* Petit exercice 1 *
D'après l'extrait, où Antiochos installe-t-il son camp ?
* Petit exercice 2 *
Recopiez mot pour mot le passage de l'extrait qui va de « Il s'avança donc » à « n'est pas identifiée. ».

* Extrait du texte *
□ □ □ □
Leur invasion ne se heurta à aucune résistance : car nul des habitants du pays ne voulut lever les mains contre eux. Antiochos, à qui cette nouvelle parvint à l'improviste, n'accepta pas même l'idée d'une guerre contre les Romains ; il se décida à laisser toute la résidence royale dans l'état où elle était et à se retirer dans un char avec sa femme et ses enfants, pensant qu'il se justifierait ainsi aux yeux des Romains de l'accusation lancée contre lui.
Il s'avança donc à cent vingt stades de la ville dans la plaine, où il établit son camp.
[1] Voir plus haut, VI, 59.
[2] Χαλκίδος et non Χαλκιδικῆς. Cette région du Liban n'est pas identifiée.
□ □ □ □
* Lignes fournies *
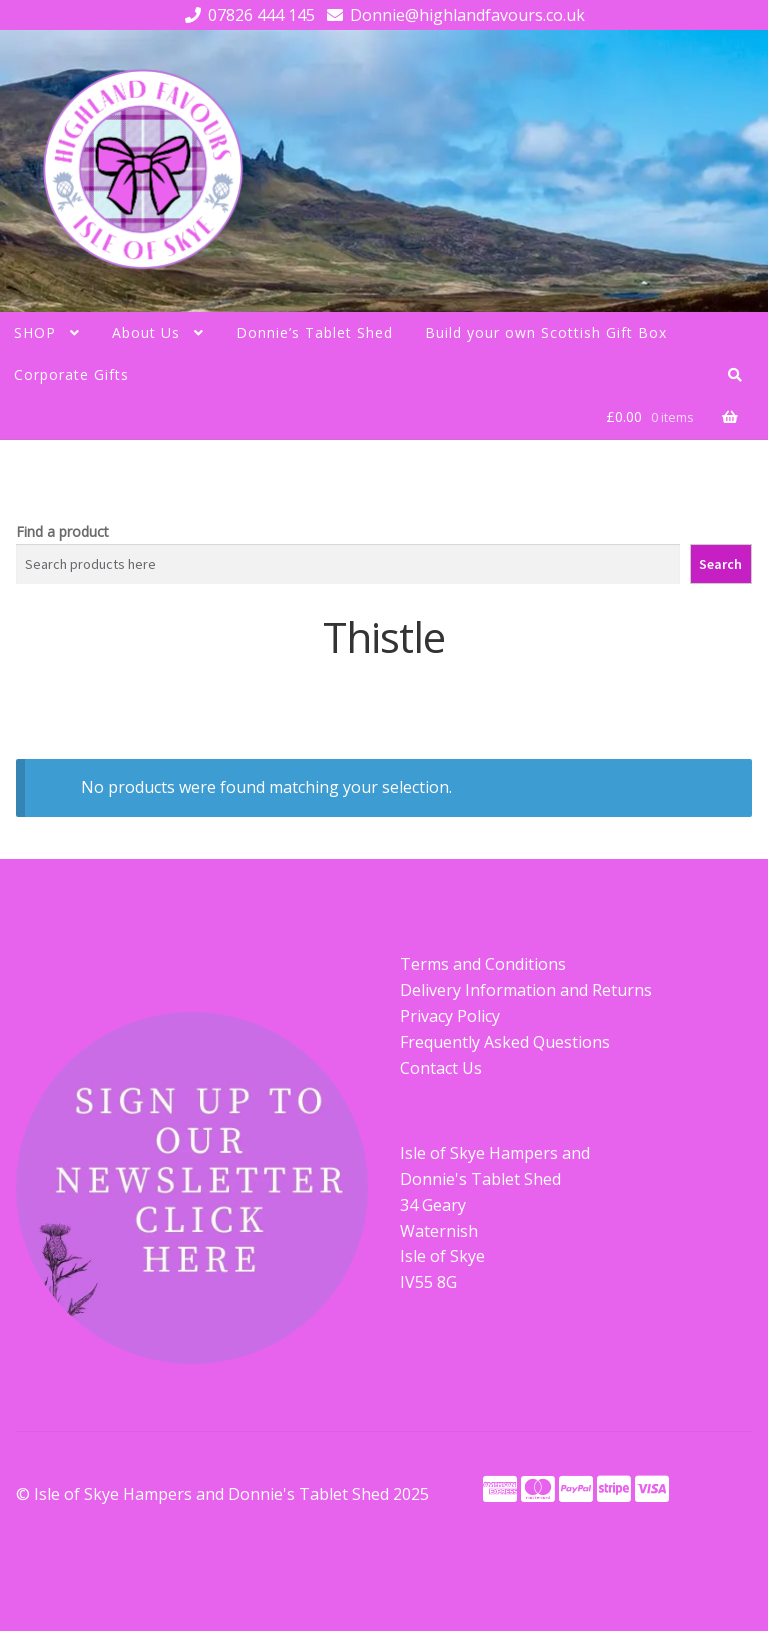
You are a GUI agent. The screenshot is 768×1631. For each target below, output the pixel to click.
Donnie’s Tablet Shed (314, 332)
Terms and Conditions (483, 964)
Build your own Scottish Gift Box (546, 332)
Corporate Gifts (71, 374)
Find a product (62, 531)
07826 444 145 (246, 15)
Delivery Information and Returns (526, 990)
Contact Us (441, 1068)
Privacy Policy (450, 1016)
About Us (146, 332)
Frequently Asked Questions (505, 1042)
□ □ □ □
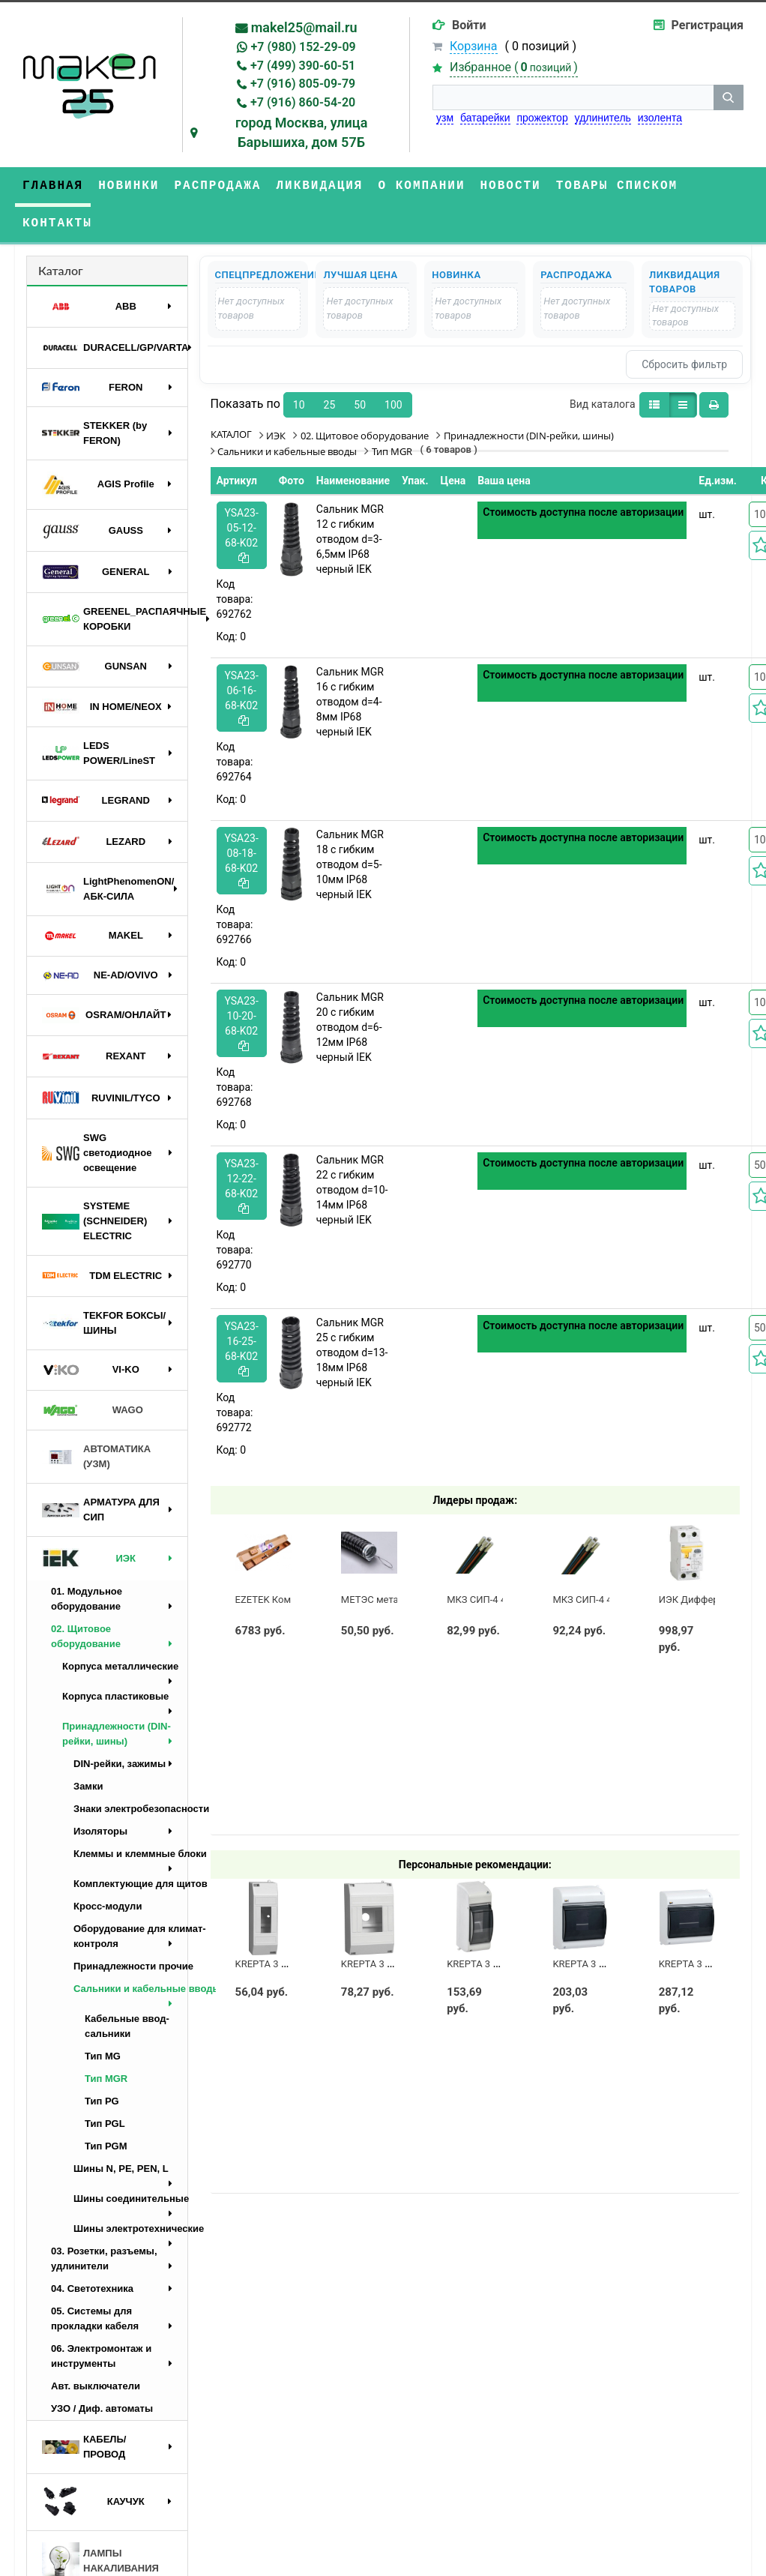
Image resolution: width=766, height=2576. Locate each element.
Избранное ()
□ □ □ □
* Réponse écrite 1 *
Dans la plaine, à cent vingt stades de la ville.

* Réponse écrite 2 *
Il s'avança donc à cent vingt stades de la ville dans la plaine, où il établit son camp.
[1] Voir plus haut, VI, 59.
[2] Χαλκίδος et non Χαλκιδικῆς. Cette région du Liban n'est pas identifiée.